#1 TELL THE PRINCE

714 48 1
                                    

Di ruang kerja kerajaan, seseorang membaca bukunya dengan damai dan tenang. Satu tangan yang menumpu pelipis dan satu tangan yang siap membolak-balikkan halaman. Suasananya hangat.

Jika dilihat secara keseluruhan, ruangan ini hampir mirip dengan perpustakaan karena banyaknya rak-rak yang terisi oleh buku di dua sisi dekat tembok. Namun buku-buku itu bukanlah sebuah buku bacaan. Melainkan, rekapan kerajaan Mernala sekaligus catatan kejadian tentang perang dan semacamnya.

Buku di tangannya tersisa dua halaman lagi dan pengawal di depan pintu tiba-tiba saja berseru. Mengatakan bahwa raja akan segera memasuki ruang kerjanya.

Lantas ia membenarkan posisi duduknya sembari menyelipkan kertas persegi panjang kecil sebagai pembatas buku. Lalu menutupnya.

"Pangeran," sapa sang raja.

Yang disebut pangeran lantas berdiri menghadap sang raja atau sang ayahanda. Ia pun membungkuk sopan tanpa menyatukan kedua tangannya. (Seseorang yang related to their blood tidak harus memberikan sapaan yang formal.)

"Hari ini kau resmi berumur 20 tahun dan kau masih setia membaca buku itu?" Raja melirik pada buku dengan judul 'Keindahan Laut Aghas' yang tidak pernah tidak ada bayangannya di ruang kerja milik sang pangeran.

Bahkan saat umurnya empat tahun--tepat ketika pangeran sudah pandai sekali membaca--buku itu akan selalu berada di sisinya.

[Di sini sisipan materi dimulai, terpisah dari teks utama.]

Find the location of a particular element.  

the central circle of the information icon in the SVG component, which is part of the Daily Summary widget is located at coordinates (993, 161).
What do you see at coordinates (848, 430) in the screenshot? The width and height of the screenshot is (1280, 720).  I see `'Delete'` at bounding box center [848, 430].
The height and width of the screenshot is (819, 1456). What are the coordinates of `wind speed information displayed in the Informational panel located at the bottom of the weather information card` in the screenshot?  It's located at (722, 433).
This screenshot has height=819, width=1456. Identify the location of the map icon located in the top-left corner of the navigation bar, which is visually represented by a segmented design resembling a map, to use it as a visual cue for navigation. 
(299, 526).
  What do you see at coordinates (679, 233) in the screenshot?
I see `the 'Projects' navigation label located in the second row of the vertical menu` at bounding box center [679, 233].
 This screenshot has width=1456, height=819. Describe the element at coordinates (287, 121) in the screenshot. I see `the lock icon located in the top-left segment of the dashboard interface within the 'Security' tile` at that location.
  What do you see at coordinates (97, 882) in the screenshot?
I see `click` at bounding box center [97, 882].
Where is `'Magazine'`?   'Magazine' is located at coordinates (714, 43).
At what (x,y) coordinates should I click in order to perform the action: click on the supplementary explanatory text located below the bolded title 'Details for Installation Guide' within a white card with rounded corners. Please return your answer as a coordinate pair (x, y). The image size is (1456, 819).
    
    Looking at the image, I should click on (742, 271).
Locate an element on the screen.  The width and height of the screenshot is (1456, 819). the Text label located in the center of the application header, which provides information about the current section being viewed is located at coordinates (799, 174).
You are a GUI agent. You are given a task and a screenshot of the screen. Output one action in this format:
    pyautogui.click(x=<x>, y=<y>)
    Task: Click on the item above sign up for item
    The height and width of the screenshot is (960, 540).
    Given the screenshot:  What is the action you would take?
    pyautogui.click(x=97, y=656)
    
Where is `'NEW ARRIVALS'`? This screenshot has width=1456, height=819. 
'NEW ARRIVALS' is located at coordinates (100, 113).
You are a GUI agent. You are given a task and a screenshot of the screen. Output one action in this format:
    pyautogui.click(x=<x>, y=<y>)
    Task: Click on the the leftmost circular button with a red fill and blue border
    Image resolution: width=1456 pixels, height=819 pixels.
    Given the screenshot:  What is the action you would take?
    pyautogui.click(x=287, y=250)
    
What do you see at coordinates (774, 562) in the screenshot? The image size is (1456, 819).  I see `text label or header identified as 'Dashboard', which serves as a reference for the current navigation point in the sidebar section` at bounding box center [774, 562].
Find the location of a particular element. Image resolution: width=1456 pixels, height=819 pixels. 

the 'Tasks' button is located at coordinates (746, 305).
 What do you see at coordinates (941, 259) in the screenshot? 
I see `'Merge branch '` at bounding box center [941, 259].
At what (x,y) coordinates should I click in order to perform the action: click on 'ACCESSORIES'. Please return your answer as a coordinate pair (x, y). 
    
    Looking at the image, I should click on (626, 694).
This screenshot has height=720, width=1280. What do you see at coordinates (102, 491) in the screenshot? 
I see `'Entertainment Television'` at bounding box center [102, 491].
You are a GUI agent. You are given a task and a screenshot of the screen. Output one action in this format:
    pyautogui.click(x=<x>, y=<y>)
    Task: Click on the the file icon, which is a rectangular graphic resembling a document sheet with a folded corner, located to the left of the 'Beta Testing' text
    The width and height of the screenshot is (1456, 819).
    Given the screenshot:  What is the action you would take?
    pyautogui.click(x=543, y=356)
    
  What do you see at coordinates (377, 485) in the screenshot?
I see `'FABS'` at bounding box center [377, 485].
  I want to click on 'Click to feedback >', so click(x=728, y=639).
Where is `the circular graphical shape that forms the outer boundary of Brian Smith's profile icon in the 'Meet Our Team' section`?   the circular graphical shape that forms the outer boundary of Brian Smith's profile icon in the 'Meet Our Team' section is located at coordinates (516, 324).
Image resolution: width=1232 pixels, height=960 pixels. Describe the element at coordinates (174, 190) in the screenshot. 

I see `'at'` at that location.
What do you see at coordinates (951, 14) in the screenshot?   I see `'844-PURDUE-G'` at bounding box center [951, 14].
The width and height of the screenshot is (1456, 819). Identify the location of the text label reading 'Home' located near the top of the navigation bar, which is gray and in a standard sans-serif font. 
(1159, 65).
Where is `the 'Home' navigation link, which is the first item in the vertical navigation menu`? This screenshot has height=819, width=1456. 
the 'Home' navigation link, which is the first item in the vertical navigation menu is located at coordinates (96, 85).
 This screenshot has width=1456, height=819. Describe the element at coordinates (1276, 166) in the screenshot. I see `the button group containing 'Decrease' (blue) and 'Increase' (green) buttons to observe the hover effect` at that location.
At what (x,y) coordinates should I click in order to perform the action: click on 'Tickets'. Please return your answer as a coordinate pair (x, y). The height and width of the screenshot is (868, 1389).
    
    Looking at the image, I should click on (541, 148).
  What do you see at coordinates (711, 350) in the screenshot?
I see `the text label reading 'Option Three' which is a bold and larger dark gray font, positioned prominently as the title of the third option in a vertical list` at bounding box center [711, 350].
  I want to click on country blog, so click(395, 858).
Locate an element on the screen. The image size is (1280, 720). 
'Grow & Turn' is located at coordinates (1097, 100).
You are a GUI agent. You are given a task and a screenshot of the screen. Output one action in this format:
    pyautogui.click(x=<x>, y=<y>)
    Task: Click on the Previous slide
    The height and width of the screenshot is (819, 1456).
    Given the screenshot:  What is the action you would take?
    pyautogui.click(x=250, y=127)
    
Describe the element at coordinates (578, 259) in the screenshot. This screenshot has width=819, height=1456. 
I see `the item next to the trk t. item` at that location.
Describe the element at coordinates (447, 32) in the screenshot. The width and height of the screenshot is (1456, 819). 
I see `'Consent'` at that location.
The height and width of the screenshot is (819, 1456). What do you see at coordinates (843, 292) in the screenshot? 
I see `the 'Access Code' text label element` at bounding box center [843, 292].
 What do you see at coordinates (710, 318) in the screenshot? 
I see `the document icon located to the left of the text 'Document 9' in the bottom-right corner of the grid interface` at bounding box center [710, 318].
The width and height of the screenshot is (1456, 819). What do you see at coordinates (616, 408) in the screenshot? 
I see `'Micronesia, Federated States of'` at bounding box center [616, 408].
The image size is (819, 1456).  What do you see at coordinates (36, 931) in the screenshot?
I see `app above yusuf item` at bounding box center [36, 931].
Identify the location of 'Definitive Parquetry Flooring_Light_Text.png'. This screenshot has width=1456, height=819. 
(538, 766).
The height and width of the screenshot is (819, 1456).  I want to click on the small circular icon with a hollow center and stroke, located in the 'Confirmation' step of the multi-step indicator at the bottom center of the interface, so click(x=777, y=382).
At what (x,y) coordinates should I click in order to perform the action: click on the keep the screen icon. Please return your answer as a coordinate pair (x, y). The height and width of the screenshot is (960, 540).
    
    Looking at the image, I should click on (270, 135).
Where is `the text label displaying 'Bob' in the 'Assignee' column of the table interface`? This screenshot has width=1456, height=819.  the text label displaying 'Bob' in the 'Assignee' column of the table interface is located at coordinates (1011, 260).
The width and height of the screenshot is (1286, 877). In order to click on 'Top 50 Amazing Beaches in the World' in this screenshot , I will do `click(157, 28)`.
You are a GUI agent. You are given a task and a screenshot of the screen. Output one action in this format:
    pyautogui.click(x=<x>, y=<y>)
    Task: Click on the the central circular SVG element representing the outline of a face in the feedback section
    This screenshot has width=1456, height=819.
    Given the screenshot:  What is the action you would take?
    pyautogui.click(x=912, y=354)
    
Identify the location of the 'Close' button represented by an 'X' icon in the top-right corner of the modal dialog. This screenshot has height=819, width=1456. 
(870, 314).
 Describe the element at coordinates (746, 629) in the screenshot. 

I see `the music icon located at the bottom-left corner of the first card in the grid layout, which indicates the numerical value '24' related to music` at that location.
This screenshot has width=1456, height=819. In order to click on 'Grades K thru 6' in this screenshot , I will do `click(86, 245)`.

Baik di ruang tidurnya maupun ruang belajarnya.

Buku itu adalah buku peninggalan dari sang ibunda dan memang sengaja raja berikan kepada pangeran sesuai amanah dari sang istri. Karena anak mereka wajib tahu tentang fakta kelam akibat kecerobohan mereka berdua di masa lalu.

Saat kecil pangeran hanya bisa membaca sambil membayangkan. Isi buku tersebut seperti sebuah karangan belaka yang tidak berdasar. Atau hanya sebuah imajinasi dari sang penulis itu sendiri.

Namun saat ini, pangeran mengerti kalau keindahan laut Aghas itu nyata. Setidaknya ada sebelum ia dilahirkan.

"Laut di bagian selatan yang kerap dipanggil laut Hitam adalah laut Aghas." Beritahu sang raja.

Pangeran memberikan tatapan yang bingung. Bagaimana bisa?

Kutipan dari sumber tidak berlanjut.